Twenty four thousand

I figure I’ll keep putting the BTC price for the blog title every time we hit a new ATH. I figured we’d have a quiet weekend, but Saturday morning proved otherwise.

2020: The year bitcoin went institutional

I’ve been eying $50-60k for the coming year, but I’ve been seeing crazier predictions out there recently. The Winklevoss Twins have made the case for $500,000, and that’s been echoed by Celcius CEO Alexi Mashinsky. Of course, Max Kaiser had to one-up them with his prediction for one million. Kaiser’s argument is that institutional demand is so high that it is outpacing supply, which is true, but it remains to be seen whether will move that fast.

I had been scheming on a way to take advantage of some zero-percent APR credit card offers in order to throw some stablecoins in a lending platform like BlockFi or Yearn’s BUSD vault.
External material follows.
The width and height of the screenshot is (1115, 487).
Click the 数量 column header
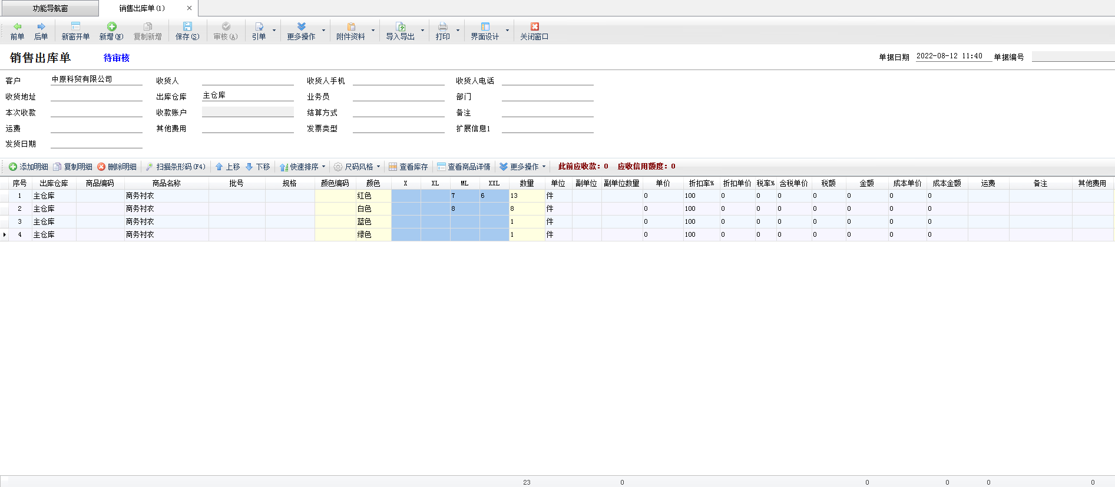click(x=527, y=183)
The main sticking point I was having was the difficulty in purchasing assets using a credit card. It’s possible, but entails a three percent fee, and I ultimately decided not to do it. Then last night as I was struggling to fall asleep, it hit me. Just carry a balance on the cards and spend like I normally do. Instead of paying the cards off, I could just put the USD in a lending platform, and basically arbitrage the eight percent interest on the balance until the twenty month intro rate comes to an end. There’s the risk that the lending platform could collapse, but this risk could be reduced by spreading it over different platforms. Still, considering a thousand dollars a month with an eight percent interest rate, we’re only talking around $500 of interest income in a year. Still not worth it.

There’s been a lot of consternation about the new crypto requirements Mnuchin is trying to push through on his way out the door:

They’re using the term “self-hosted” wallets as some sort of Orwellian term to make it seem like we’re all a bunch of degens. It’s bad framing. “Self-custodied” is a bit better, but I’m not sure what’s best. “Private” seems best to me, I’m just a bit perturbed that regulators are being either ignorant or disingenuous.
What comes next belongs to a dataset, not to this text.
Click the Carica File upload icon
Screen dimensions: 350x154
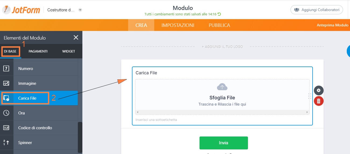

The next dollar problem has just arrived

It may be confirmation bias on my part, but the link above (via Zerohedge) gives details about accelerating monetary inflation. The thesis here is that the pandemic has been used to cover up previous economic weaknesses in the global economy, and that despite the promise of normalcy that the vaccine is giving us, the next few months will show just how fragile things are. The tl;dr is that the increase in the M1 monetary supply is being put to use to buy up assets, and that credit is drying up outside of financial businesses. Basically, the only solution at this point is to print more dollars, which will destroy the value of our fiat currency. It’s worth reading the whole article.